Things start off very classy with the opening medley This Game is Baroquen. Puns also. We are off to a very good start. My personal favorite though, even before I heard it, is the Ice level tribute Boreal Bedlam. The track is even better than I imagined, kicking off with the soft snowfall of Snowman from Earthbound. Only my (second) favorite theme from Earthbound. Despite the endless ice, things heat up as the track leads toward the upbeat rhythms of the Vanilla Lake theme from the original Super Mario Kart. I could write an entire article about Vanilla Lake. This track also adds to the wintery feel with great instrument choices and the overall vibrancy on the track. The medley not only jumps from game to game, but through time as well, as the band kicks it up another notch for the Frappe Snowland / Sherbert Land theme from Mario Kart 64. They drive this ice sculpture of a track home with perhaps one of the most famous snow themes in gaming, the furious race down Super Mario 64's Cool, Cool Mountain. I'm definitely going to have this medley on endless repeats to get me through the 100+ degree summers here in the California desert,
The track getting major rotation lately though, to thaw myself from the winter cold, is Magma Mayhem, and as the name suggests, this medley is filled with the aggressive rumbling of a flowing volcano. The piano and drums take center stage to start the track, winding through the Primitive Mountain of Chrono Trigger to the desert oasis of the Scaraba Bazaar of Earthbound.

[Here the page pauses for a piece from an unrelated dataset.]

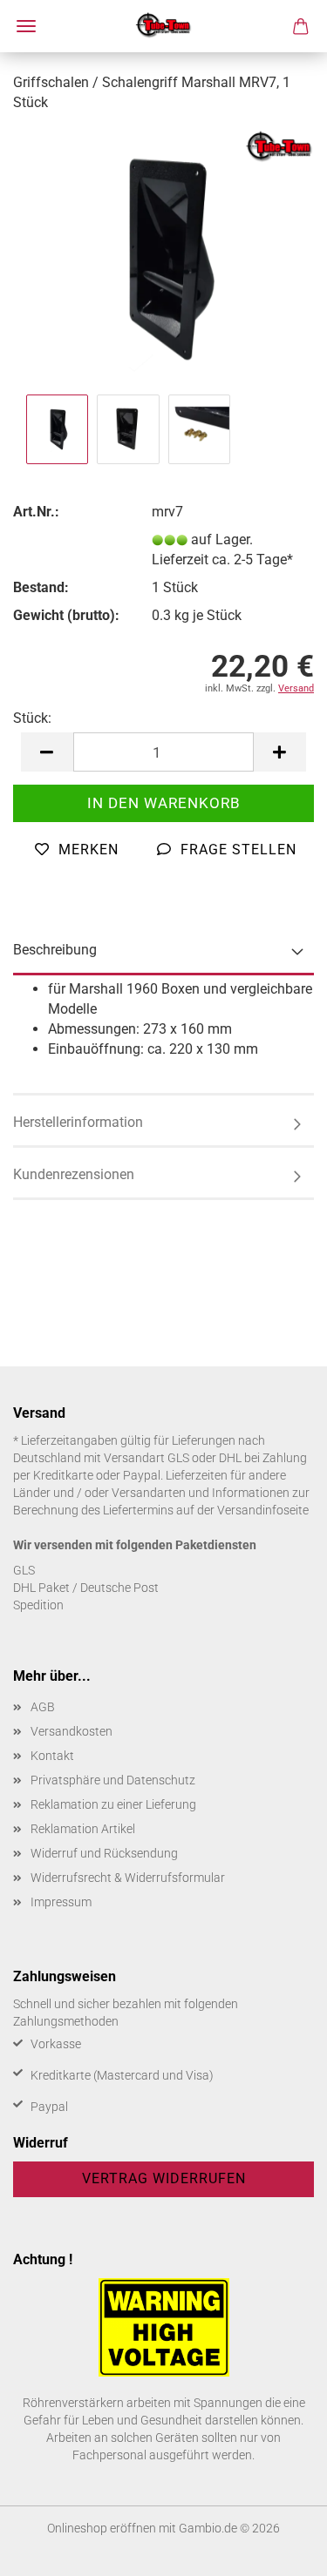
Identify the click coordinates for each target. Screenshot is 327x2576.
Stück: (32, 718)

This medley business gets serious in the next track, the grandiose seventeen minutes titled Battle Royale! The track slowly builds ominously through the classic battle themes of several Final Fantasy games. The journey continues through a huge variety of genres and moods and ever more games of course. We here the hard banging sounds of Smithy's Fortress from Super Mario RPG at around thirteen minutes in, which I feel obligated to point out for some reason. Then the drums fall into a crazed rhythm that drives home the jackhammer nature of the song before bursting into more classic game tunes than I can write down before they're onto the next reference until finally culminating in an ode to Mega Man. Like any gret rock album, things have to end on a somber, more reflective note, and what theme describes that better than Sanctuary from the highly esteemed Earthbound soundtrack. Makes sense, given the groups name as well. Remember all the times, good and bad, fun and trying, as the debut studio album from The Runaway Four fades to a close.
This album took me a lot of places I haven't been in a while, what with the dozens of games referenced, all with a certain haste that kept any nostalgia in a state of fuzziness as my gaming memories warped into one another. This is a wonderful listen for music fans who like to take their time and saunter through each musical landscape.